# SUPPLIED ENTRIES:
------------------------------------------------------------

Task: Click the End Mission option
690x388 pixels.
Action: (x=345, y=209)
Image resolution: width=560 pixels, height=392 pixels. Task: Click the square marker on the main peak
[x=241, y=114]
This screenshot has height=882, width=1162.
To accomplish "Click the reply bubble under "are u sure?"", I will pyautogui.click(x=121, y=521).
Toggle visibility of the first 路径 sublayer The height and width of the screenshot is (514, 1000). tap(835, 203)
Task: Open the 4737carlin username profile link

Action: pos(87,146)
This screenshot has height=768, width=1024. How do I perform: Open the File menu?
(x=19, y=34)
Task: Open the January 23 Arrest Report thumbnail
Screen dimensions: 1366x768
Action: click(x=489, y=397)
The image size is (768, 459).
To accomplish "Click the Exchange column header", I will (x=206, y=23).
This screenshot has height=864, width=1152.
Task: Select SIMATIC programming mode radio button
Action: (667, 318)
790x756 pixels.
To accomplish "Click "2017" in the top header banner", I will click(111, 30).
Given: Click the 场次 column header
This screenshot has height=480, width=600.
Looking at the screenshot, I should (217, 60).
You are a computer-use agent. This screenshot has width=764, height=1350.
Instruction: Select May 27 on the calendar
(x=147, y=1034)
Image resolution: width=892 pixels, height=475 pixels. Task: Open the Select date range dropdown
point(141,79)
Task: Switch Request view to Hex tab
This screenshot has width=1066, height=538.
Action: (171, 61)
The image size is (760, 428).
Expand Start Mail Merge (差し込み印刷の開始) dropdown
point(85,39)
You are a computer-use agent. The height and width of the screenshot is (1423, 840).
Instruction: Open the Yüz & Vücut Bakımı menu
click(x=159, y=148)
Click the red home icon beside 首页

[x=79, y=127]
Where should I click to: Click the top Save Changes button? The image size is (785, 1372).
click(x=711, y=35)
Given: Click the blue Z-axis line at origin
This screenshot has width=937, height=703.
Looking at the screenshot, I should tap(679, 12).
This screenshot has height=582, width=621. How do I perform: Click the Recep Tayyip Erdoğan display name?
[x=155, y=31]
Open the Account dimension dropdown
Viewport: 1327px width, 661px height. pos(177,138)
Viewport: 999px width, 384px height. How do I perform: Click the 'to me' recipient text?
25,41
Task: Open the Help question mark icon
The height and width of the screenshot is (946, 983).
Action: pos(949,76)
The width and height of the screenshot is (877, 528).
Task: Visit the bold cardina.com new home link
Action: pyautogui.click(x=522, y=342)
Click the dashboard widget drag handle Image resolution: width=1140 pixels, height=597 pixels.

------------------------------------------------------------

# WHAT TO PRODUCE:
Gather each line in the data that holds the string "computer".

# ANSWER TO THIS PROBLEM:
You are a computer-use agent. This screenshot has width=764, height=1350.
You are a computer-use agent. The height and width of the screenshot is (1423, 840).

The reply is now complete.